The room suddenly stopped moving except for the stirred up flour dust that glowed in slices of sunlight from the windows and door. It’s as if some Royal Highness or something had walked in. In the doorway stood Lucky O’Grady, holding his bowler by the rim, close to his chest, looking left and right for the end of the line. Everyone else had been serviced, so there was a clear path to the whitewashed wooden counter. He glanced around as if surprised to find himself at the front of the line.

“May I have a loaf of that fine, fine bread?” He asked with a brogue.

Glancing into his sparkling eyes but not staring, I wrapped a fresh loaf in some baker’s paper and handed it to him.

As O’Grady paid me, he said, “Thank you Mum,” with a slight head nod and a light, half-step back, as if to bow to me!

“Would you be the Marm, Miss Ruth Lamb?” He asked.

“I would!” I answered with a question in my attitude.

“I have something special for you,” he said reaching in his side coat pocket.

Out came a beautiful yellow ribbon. “For your hair Mum,” he said.

All eyes of the people still in the store followed the yellow ribbon as it passed from his hand to my trembling hand.

“I have done nothing to deserve this; it’s not necessary to…..”

“Ah, but it ‘tis!” His brogue interrupted me. “’tis from the ones who appreciate you Miss Lamb!”

With that, he bowed, backed, and turned out of the bakery as applause broke out. The young wife of the new owner rushed behind me and took the ribbon from my hand. She tied that yellow ribbon to the “school marm” knot on the back of my head, as the applause grew louder.

Shyly embarrassed, I dusted the flour dust from my dress, straightened myself upright, and tried to make it look like I shook all of this nonsense off (all the while, playing with the new, yellow ribbon in my hair).  It was time to get back to the duties at hand. Everyone smiled at the great act I had just given them.

I took a step back toward my station, my shoulders and eyes swinging to greet the next customer.

As my eyes made contact with the eyes of the gentleman in line, my shoulders dropped at the defeat of the poise I had so painfully gathered up in front of everyone.

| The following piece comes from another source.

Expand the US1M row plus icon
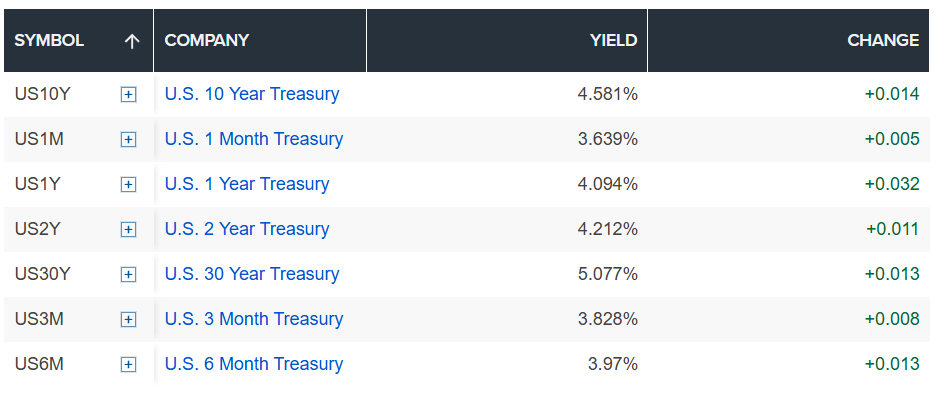940x405 pixels. 128,140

“Good mornin’ Miss Lamb,” the young banker smiled nonchalantly. “Could I get some of those sugar cookies to take to the bank? We’re working for a short time this morning, and I want to take them to my helpers.”

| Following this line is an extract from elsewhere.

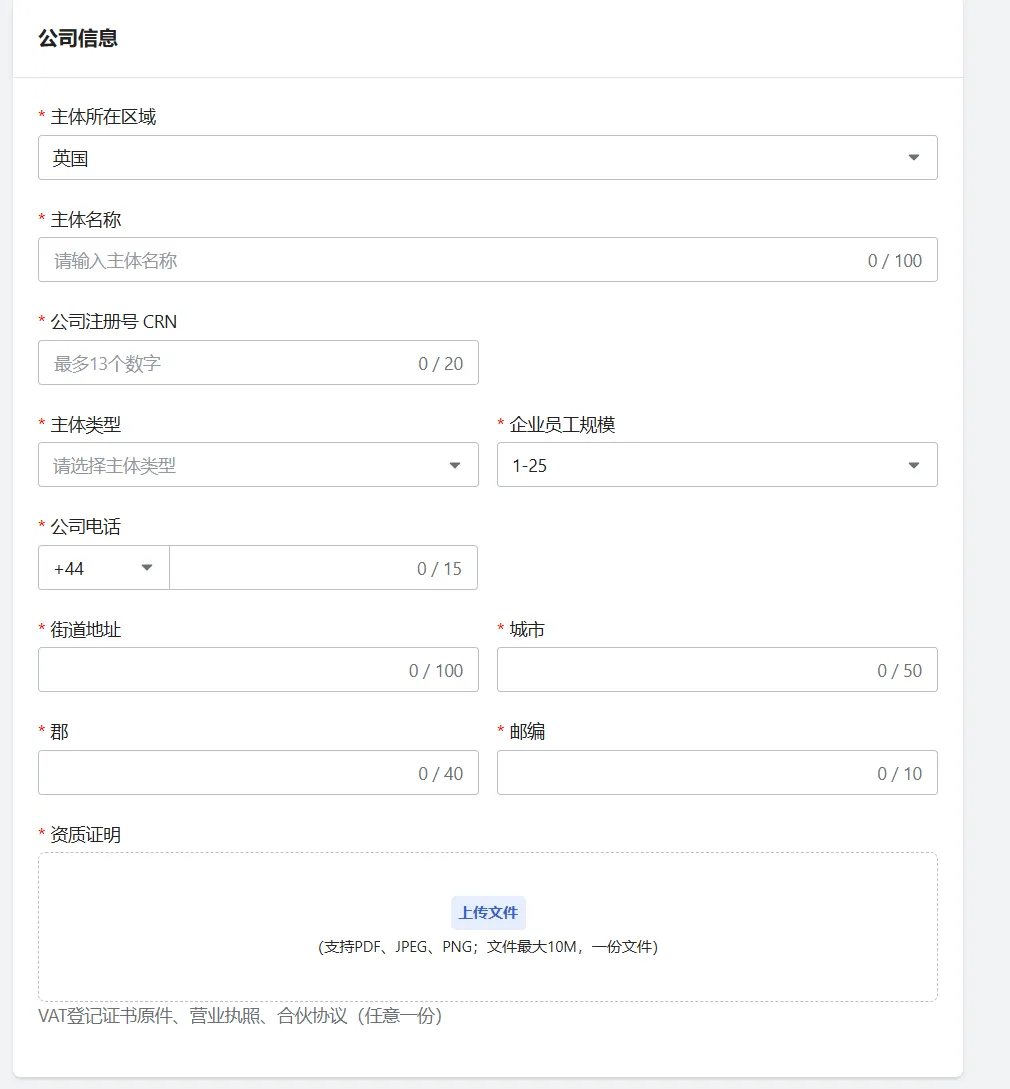This screenshot has height=1089, width=1010.
Task: Click the caret icon in 主体类型 selector
Action: (x=455, y=466)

He knew who I was, and he knew my name!” I thought, surprised.

“By the way,” he said, “ my name is Thomas O’Hara and I would be wonderin’ if anyone has asked you to the cotillion at the fort tonight, or might there be a chance……”

My eyes focused on the yellow kerchief  in his suit coat pocket. ‘Twas as yellow as the yellow ribbon in my hair!


I have buttons and buckles, candles and lotions,

Needles and pins, ribbons and notions.

I can grant your wishes, or sing you a tale,

I’m the haberdasher, with a Whiffenpoof’s wail.